La mayoría de los empleados públicos cobró este fin de semana un ajuste cercano al 7% de sus salarios, correspondiente a una diferencia que, según indicaron algunos gremios y trabajadores, el Gobierno tardó más de la cuenta en depositar.
El conflicto surgió a partir del pago del salario de diciembre de 2019, último mes que incluyó la cláusula gatillo (actualización automática de sueldos siguiendo el ritmo de la inflación), y de un proporcional del medio aguinaldo o Sueldo Anual Complementario (SAC).
Ambos ítems se liquidaron a fines de diciembre pero como el dato de la inflación del último mes del año pasado se conoció a mediados de enero, el Gobierno estaba obligado a pagar esa diferencia por planilla suplementaria.

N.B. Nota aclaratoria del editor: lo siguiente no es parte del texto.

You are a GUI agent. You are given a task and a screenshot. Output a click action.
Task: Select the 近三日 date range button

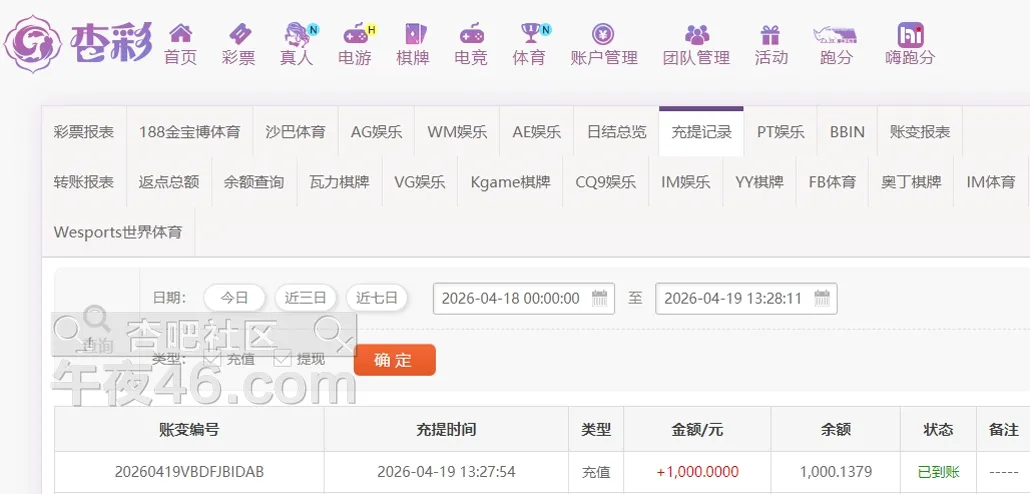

Algo que recién efectivizó este sábado 29 de febrero.
A mediados de la semana pasada, los estatales pudieron acceder a sus bonos de sueldo y observaron que el 19 de febrero el Gobierno había emitido un recibo blanqueando el pago de ambos ajustes (salario y SAC), pero ese dinero no había ingresado a sus cuentas bancarias. Según empleados de distintas dependencias públicas esa situación es “irregular e ilegal” ya que se trata de una retención indebida de haberes, lo que podría haber generado una catarata de denuncias contra el Ejecutivo.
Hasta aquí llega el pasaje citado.